How Adam came to be diagnosed
Before he started to fall ill in 2015, Adam had an extremely active life as a writer travelling around the country to attend festivals and do workshops and also performing in Manchester as a drag artist.
He was finally diagnosed with ME in 2017, having experienced two years of what he said was like continually coming down with flu.
He said: “I would go and do something and then two or three days later I would get these really awful flu-like symptoms.
“I wondered if I had a really weak immune system, or if I was a bit run down from going clubbing, so I would get proper nights of sleep but then every time I went somewhere travelling for work I would have these massive crashes lasting three or four days.
“I used to perform in drag in Manchester, I would go out and see all my friends and I would perform poems at events and tour the country doing festivals and speaking at events. I was really active and busy, then obviously I got ill and everything suddenly changed.
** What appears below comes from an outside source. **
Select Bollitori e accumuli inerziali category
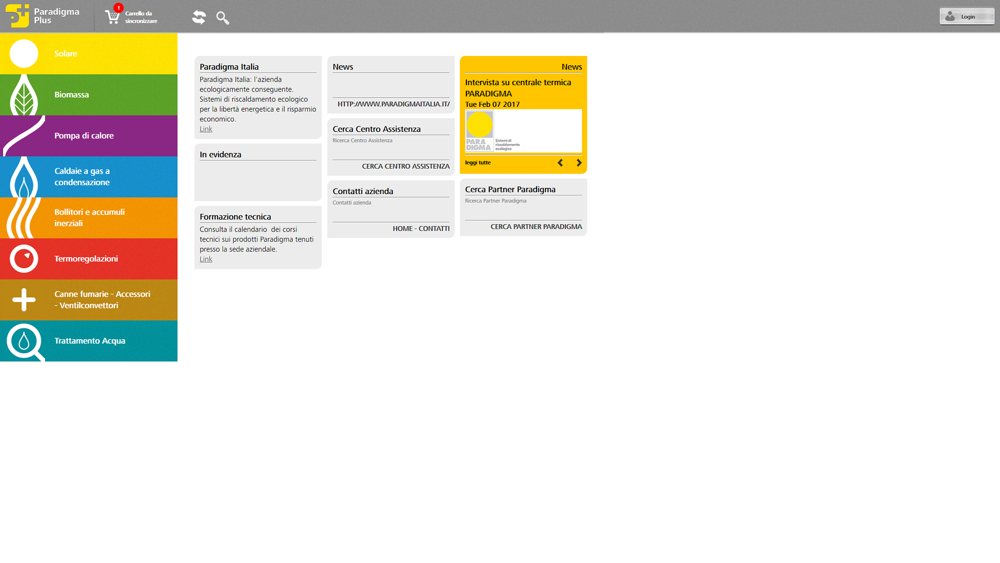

“I remember I was going to Newcastle to do some workshops in schools around LGBT History Month. Normally I would love work like that but it was so difficult, I kept basically collapsing and had to keep stopping.
“I realised something was wrong and didn’t know what. I had quite a few investigations and tests for various things.
“I went on Doctor Google and found people describing the same cluster of symptoms. They were describing my life.
“I went to the local clinic at Salford Royal and got diagnosed with ME there.”
What have ME charities said about the new guidelines?
Adam worked with charity #MEAction UK after being diagnosed and hopes to start volunteering for them again having had to suspend it while being involved in the guideline development process.
The charity is now celebrating the success of a lengthy campaign around graded exercise therapy which brought numerous organisations supporting people with ME together.
Sian Leary, a spokesperson for #MEAction UK, said: “This is a huge step for people with ME. Finally science is winning over stigma and paternalism in healthcare, and we can move towards better care for the thousands living with this devastating disease.
“It’s appalling that so many have had to suffer for so long, but a relief that no new patients should suffer further because of discredited recommendations.
“That’s why spreading this news far and wide and getting the guideline into the hands of GPs is of paramount importance.
“We can prevent further damage if GPs know and understand this new guidance.”
What has NICE said?
Paul Chrisp, director of the Centre for Guidelines at NICE, said: “As well as bringing together the best available scientific evidence, we’ve also listened to the real, lived experience and testimony of people with ME/CFS to produce a balanced guideline which has their wellbeing at its heart.
“NICE hopes that system partners and the ME/CFS community will work together to make sure these important recommendations are implemented.”